Yes, it seems we are at war, though no enemy has been declared. No enemy is known right now. The biggest enemy is fear. And this war is nothing we’ve ever experienced. It may be long, protracted. How many countries will be involved? How many neighbors will be asked to risk their lives?

Will we ever recover? Will our lives ever be the same? No. But we must go on.

Because there is no nation to target, people seem to want to point fingers as a racial group. Arab-Americans. Muslims. Please, do NOT attack Arab-Americans. They are here to escape the terror that we are now experiencing. They too want to live a better life. They, too, are Americans.

These terrorists, bastards that they are, no more represent the religion of Islam than David Koresh represented Christianity. They no more represent Arabs as a whole than Hitler Milosovich represented the whole of the Slavic people.

Think straight. Look in the right direction. Please.

So what can you do? What can we do? Donate money of course, blood, time. Focus whatever spiritual feelings you have towards good will and a world of peace.

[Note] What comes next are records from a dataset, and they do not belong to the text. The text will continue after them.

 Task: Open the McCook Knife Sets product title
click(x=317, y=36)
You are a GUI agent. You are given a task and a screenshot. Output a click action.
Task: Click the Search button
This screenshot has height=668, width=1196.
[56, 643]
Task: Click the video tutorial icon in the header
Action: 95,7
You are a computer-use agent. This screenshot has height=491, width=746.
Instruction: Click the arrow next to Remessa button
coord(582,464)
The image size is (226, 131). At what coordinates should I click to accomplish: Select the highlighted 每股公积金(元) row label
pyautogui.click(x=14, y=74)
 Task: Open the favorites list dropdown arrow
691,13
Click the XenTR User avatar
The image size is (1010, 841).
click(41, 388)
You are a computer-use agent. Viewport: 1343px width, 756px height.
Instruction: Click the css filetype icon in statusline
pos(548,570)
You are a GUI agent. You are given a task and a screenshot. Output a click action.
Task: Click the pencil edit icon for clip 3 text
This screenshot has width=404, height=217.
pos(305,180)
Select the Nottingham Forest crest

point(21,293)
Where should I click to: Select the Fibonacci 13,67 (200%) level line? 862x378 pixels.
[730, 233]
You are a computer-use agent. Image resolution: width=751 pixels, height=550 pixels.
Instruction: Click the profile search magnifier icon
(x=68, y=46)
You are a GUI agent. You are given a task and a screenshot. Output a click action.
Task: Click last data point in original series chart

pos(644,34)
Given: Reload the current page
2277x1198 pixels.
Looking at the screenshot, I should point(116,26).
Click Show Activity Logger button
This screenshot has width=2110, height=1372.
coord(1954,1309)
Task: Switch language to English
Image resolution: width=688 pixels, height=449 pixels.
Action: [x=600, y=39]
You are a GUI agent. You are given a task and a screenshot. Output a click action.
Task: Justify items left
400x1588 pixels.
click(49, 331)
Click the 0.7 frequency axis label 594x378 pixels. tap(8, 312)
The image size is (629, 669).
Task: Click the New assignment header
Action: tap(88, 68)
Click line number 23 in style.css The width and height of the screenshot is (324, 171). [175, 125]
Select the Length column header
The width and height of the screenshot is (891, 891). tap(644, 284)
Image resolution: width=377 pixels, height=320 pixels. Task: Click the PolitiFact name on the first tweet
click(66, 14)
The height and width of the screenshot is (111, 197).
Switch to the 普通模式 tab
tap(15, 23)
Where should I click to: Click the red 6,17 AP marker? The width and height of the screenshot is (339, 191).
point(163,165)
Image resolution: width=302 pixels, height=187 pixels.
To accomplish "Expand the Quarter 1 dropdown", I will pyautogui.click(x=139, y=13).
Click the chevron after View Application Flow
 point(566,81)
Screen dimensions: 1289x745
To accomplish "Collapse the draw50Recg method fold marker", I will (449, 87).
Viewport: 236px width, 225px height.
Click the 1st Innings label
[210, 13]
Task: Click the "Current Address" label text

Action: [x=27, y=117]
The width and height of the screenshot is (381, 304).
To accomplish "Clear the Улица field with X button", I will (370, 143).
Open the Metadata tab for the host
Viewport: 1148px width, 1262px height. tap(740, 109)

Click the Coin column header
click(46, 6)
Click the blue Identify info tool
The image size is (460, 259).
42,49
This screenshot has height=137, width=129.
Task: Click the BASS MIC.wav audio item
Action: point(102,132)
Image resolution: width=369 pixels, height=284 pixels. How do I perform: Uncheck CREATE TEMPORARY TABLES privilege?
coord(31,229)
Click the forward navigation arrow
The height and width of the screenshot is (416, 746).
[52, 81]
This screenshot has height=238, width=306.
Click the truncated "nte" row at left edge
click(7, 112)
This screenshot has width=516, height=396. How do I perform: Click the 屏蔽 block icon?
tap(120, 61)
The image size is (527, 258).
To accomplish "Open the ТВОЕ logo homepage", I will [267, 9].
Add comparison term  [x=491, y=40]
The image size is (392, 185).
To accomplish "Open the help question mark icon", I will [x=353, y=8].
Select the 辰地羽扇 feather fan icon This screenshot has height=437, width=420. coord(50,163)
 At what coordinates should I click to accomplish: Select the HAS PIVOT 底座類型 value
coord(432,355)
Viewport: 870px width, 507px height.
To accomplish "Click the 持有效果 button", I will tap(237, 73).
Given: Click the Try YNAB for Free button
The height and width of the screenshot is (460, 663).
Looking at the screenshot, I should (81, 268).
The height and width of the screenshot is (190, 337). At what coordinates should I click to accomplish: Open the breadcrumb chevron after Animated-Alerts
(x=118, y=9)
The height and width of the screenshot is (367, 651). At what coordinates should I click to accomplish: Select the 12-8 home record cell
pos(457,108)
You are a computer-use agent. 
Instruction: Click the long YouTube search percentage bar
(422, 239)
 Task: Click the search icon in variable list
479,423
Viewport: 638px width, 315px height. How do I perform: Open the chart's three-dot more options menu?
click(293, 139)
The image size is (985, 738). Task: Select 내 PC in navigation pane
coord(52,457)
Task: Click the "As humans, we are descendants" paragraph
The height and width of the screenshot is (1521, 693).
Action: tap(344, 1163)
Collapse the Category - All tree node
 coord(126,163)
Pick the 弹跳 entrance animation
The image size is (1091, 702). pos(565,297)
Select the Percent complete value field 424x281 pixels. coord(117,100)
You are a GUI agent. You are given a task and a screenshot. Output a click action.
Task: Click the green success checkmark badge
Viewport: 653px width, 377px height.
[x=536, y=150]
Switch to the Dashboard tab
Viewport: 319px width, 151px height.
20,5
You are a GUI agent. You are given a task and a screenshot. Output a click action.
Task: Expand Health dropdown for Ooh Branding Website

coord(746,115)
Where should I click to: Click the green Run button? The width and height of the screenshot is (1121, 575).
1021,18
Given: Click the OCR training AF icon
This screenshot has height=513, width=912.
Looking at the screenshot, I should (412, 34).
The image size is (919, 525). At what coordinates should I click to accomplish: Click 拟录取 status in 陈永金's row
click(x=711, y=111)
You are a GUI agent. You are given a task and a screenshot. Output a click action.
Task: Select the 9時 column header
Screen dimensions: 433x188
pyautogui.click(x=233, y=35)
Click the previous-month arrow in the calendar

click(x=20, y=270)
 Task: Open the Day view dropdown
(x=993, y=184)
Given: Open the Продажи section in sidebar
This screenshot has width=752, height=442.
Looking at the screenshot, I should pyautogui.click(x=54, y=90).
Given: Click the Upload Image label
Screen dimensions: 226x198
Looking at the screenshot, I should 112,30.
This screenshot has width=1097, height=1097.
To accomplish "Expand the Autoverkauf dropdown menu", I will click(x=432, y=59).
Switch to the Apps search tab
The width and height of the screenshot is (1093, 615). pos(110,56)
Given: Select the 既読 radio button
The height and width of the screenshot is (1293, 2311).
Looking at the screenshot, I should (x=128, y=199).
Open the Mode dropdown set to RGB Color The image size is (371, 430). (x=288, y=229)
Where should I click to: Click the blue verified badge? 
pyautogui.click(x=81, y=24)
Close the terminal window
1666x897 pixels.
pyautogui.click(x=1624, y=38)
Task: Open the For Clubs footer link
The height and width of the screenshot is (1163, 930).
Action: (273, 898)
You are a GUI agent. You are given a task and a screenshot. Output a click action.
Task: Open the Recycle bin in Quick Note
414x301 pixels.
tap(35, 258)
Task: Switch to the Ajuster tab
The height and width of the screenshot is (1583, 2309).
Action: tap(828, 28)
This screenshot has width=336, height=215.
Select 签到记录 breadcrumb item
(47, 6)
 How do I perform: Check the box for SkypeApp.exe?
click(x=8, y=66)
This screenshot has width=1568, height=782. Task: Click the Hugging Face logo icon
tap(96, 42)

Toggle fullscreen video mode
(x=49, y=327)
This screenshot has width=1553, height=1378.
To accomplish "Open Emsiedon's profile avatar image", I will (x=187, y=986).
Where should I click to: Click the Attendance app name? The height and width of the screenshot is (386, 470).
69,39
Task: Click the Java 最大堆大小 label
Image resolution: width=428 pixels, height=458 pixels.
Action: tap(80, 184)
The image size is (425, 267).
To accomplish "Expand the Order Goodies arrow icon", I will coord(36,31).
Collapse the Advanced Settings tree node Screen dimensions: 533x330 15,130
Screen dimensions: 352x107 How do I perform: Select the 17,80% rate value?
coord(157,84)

But the best thing I can say is raise your children to reject hate. Teach them tolerance, understanding. Teach them to be good human beings and not to embrace beliefs that preach pain, hurt and hate. Teach them that human life, above all, should be cherished.

Horrible people will always exist. We cannot get rid of them. But we can teach our children that the world doesn’t have to be a horrible place. That they don’t have to accept this sort of terror. That they can rise above horrible acts and show the world that peace can be achieved through understanding. That you can accomplish amazing things without the need to shed blood wantonly.